Dopo il lockdown in Olanda manca personale e i salari aumentano, soprattutto nella ristorazione

Molti cittadini hanno lasciato ristoranti e bar durante il periodo delle chiusure e si sono diretti su altre occupazioni, ora i datori di lavoro per riportarli indietro offrono di più

La pandemia sembra aver avuto delle conseguenze positive per i lavoratori dei Paesi Bassi. A quanto pare con la fine del lockdown e l'alleggerimento delle restrizioni si è verificata una carenza di personale in alcuni settori chiave, e questo fenomeno sta costringendo le aziende ad aumentare i salari per attirare dipendenti. Secondo quanto riportato dal Financieele Dagblad, basandosi sui dati dell'organizzazione dei datori di lavoro AWVN che monitora il movimento salariale e consiglia le imprese nelle loro trattative, l'aumento salariale medio concordato in 20 nuovi accordi siglati a luglio è stato del 2,3 per cento, il maggiore finora finora quest'anno.

Come riporta DutchNews.nl alcuni settori in particolare sono stati più colpiti da una carenza di personale, tra cui l'operatore ferroviario ProRail che ha addirittura messo in guardia sulla possibilità che i servizi potrebbero essere tagliati a causa della mancanza di dipendenti. La compagnia aerea Transavia ha anche utilizzato il personale di terra come addetti ai bagagli per far fronte al deficit. Infine anche il settore dell'ospitalità è stato duramente colpito, poiché con la chiusura di bar e ristoranti molti si sono trasferiti in nuovi posti di lavoro. "L'industria ha una grave carenza di lavoratori, dobbiamo produrre di più in Europa e l'economia sta andando meglio di prima della pandemia", ha detto al giornale Theo Henrar del sindacato Fme, chiedendo ai datori di lavoro di “essere realisti”, e capire che “se l'inflazione sale al 2%, devi almeno compensare”.

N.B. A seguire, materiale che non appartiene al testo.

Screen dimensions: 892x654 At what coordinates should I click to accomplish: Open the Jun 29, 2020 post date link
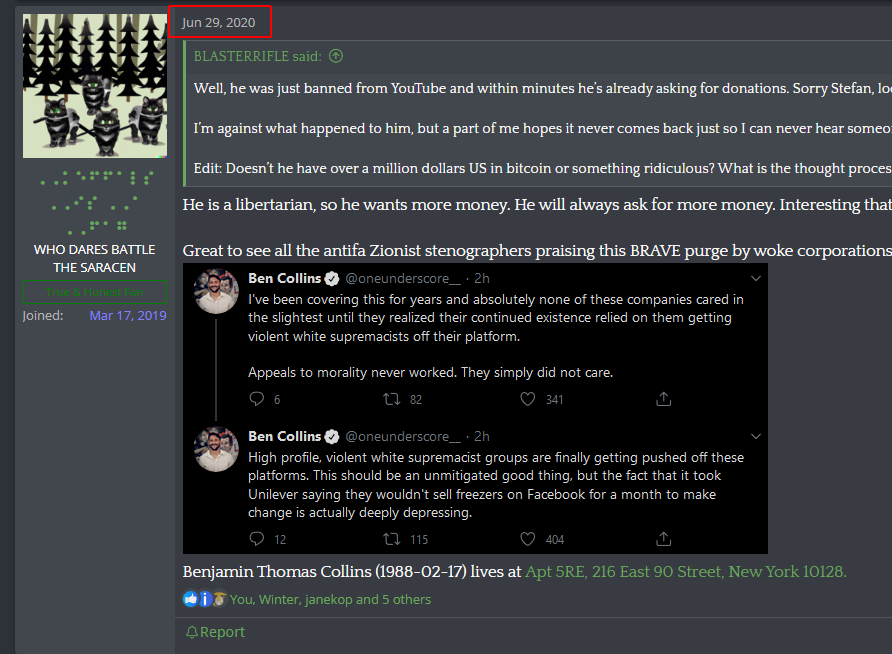(218, 22)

L'inflazione è attualmente dell'1,4% nei Paesi Bassi, ma gli economisti si aspettano che salga al 2% prima della fine dell'anno. Secndo l'economista di ABN Amro, Mark Rietman, molti degli aumenti sono avvenuti al di fuori dei contratti collettivi con le imprese che hanno concesso benefit o hanno chiesto di coprire maggiori ore di lavoro. “Negli ultimi anni, gli andamenti salariali accessori di questo tipo sono sempre stati in media negativi”, afferma Rietman. La causa: gli anziani con salari alti e contratti a tempo indeterminato vanno in pensione, mentre i giovani con contratti flessibili e salari più bassi entrano nel mercato del lavoro. “Ma ora l’andamento dei salari è positivo per la prima volta in sette anni”, ha aggiunto. In particolare è nel settore dell'ospitalità che i datori di lavoro sono più spesso disposti a pagare di più. Se il compenso medio era di 10,49 euro l'ora lo scorso luglio, ora quella media è stata ora aumentata a 11,08 euro l'ora.